Saved data entries:
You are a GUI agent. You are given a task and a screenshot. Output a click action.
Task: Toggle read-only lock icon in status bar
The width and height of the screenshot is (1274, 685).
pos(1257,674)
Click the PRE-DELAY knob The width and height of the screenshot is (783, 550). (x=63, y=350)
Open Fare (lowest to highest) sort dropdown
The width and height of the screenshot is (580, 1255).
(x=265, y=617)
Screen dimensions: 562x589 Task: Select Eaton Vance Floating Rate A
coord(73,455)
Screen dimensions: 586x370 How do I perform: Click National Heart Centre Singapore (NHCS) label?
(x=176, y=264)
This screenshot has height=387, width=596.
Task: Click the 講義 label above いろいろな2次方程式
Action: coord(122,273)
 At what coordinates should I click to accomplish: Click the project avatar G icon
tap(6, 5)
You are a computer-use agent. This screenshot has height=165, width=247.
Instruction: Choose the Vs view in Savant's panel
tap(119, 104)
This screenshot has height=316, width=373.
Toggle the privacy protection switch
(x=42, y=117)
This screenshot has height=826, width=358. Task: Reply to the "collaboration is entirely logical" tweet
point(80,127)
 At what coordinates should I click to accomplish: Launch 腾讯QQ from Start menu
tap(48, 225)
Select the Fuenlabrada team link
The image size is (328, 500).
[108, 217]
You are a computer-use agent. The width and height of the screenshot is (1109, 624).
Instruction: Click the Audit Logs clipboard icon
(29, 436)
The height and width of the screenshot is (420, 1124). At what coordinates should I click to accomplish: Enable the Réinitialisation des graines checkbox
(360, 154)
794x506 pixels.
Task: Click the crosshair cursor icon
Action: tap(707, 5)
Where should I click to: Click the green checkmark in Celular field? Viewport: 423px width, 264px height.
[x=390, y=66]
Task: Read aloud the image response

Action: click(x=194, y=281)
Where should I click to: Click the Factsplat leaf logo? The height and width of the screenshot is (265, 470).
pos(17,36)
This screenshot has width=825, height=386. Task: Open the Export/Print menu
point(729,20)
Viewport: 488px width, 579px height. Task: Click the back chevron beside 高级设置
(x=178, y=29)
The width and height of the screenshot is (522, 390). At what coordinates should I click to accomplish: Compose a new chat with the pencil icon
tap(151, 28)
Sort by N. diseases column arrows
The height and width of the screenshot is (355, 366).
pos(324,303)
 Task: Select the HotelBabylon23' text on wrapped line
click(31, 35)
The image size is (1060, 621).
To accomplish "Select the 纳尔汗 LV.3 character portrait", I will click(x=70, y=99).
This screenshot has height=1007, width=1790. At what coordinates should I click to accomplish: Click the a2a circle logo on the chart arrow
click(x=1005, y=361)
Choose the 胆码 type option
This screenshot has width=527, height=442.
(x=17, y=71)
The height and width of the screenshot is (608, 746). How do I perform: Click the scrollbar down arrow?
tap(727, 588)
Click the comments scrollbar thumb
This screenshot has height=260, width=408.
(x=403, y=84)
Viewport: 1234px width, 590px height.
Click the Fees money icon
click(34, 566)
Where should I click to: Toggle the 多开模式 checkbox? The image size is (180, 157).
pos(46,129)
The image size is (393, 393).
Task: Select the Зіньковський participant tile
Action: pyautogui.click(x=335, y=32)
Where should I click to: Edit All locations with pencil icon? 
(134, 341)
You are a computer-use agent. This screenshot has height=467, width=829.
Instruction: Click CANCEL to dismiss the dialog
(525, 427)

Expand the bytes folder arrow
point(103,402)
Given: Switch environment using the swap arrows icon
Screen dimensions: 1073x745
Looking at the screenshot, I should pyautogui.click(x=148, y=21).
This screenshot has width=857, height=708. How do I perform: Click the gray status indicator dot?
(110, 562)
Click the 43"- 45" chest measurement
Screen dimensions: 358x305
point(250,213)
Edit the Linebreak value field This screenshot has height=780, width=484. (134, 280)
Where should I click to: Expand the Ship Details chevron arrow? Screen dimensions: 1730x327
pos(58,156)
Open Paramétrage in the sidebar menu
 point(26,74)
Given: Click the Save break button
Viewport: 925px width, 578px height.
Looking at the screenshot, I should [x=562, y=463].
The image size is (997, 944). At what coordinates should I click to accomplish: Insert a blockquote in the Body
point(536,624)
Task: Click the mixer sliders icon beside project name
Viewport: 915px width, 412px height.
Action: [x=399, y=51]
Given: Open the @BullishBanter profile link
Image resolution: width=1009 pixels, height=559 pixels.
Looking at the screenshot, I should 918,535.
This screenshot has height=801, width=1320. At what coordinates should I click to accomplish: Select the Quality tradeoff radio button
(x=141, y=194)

→ **About this task**:
From the records above, count how many lines hold the string "arrows", then give only that number.

→ **Reply**:
2